初代の教会は、使徒言行録や新約聖書の中にある多くの手紙などを通して、比較的貧しい人たちによって構成されていたことが分かっています。貧しいということは、この世の基準や計りに従って見るときに、貧しいと判断され評価される意味での貧しさということです。その貧しさの原因やいきさつはともかく、生活状況において持つものが少なく、内面的にも自分を支える何かをしっかりと確立しているわけでもない人たち、それゆえに社会的に弱く小さくされている人たち、それが貧しい人たちです。

今日、私たちに与えられています聖書の箇所からも、ヤコブの手紙を受け取っている教会がそのような貧しい人たちによって成り立っていたことを伺うことができます。5節にこうあります。「わたしの愛する兄弟たち、よく聞きなさい。神は世の貧しい人たちをあえて選んで、信仰に富ませ、御自身を愛する者に約束された国を、受け継ぐ者となさったではありませんか。」この言葉からこの手紙を受け取っている教会にも貧しい人たちが多くいたことを知ることができます。

このように初代教会において貧しい人たちが多かったのは、ただ単に結果としてそのようになったのか、あるいは神の意志や計画がそのような状況の中に働いているからなのか。この二つの問いのどちらが正しい答えを含んでいるかを考えてみますと、聖書全体を通して与えられる答えは後者です。つまり、教会に貧しい人たちが多いのは、偶然の結果なのではなくて、神がまず、貧しい人たちをお選びになったからだと考えることができます。

神はなぜ貧しい人たちを初めにお選びになったのでしょうか。神はなぜ御自身の地上における救いの業を貧しい人たちから始められたのでしょうか。神はそのように貧しい人たちから始められることによって何を意図しておられるのでしょうか。

私たちは、神の側にあるその根拠をこれだと断言することは避けなければならないということをわきまえながら、推し量ることは許されているのではないかと思います。つまり、神はこの世的に貧しい人、貧しくさせられている人たちをまず選び、御国を受け継ぐ者としてくださることによって、人間全体が神の前にあって本来貧しい者であることを示そうとしておられる、そういう神の意図がここにあるのだと思います。
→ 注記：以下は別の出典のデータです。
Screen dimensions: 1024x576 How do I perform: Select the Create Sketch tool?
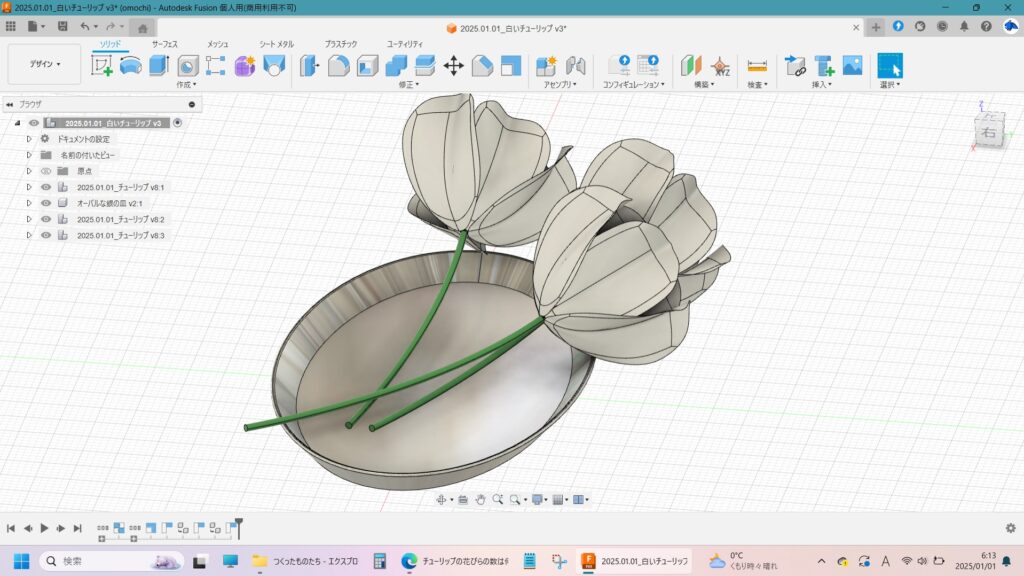tap(102, 66)
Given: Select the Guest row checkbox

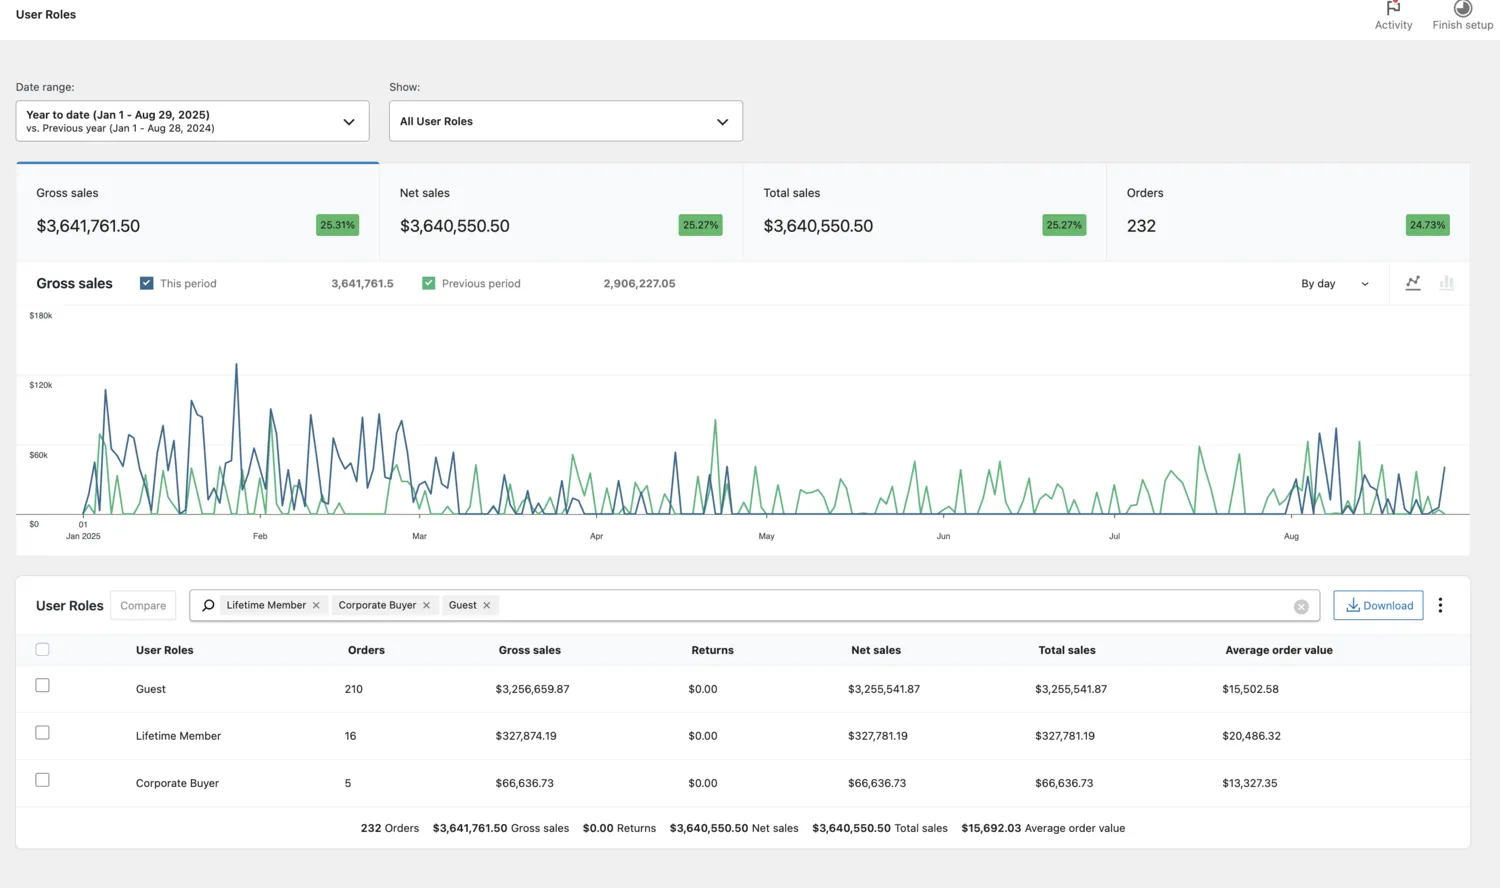Looking at the screenshot, I should click(42, 686).
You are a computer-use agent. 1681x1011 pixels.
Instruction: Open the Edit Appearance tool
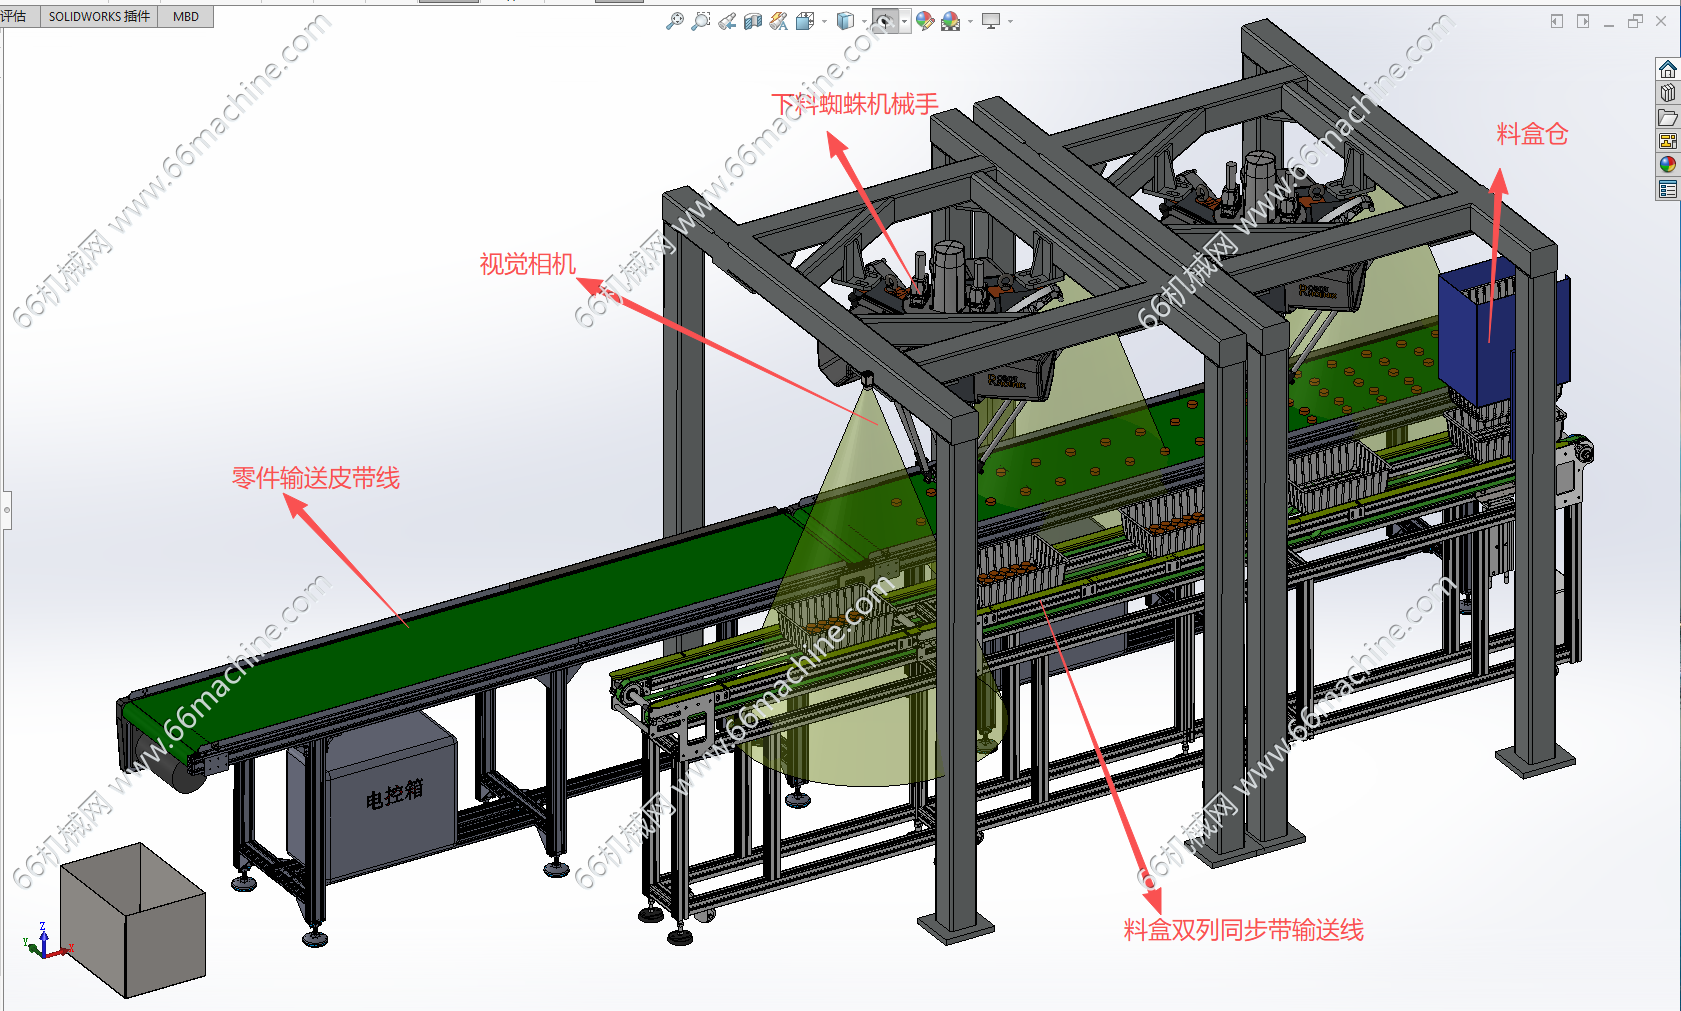click(x=924, y=21)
貧しく生きざるを得ない人たち、彼らはただ神からのみあらゆるものを期待し、神によってのみ自分が生きることの意味や力を得ることができる人たちです。そういう彼らがまず選ばれることによって、実は人間全体が、神から受けるのでなければ真の富を手にすることができない、それほどの貧しい存在なのだということのしるしがここに示されていると考えることができます。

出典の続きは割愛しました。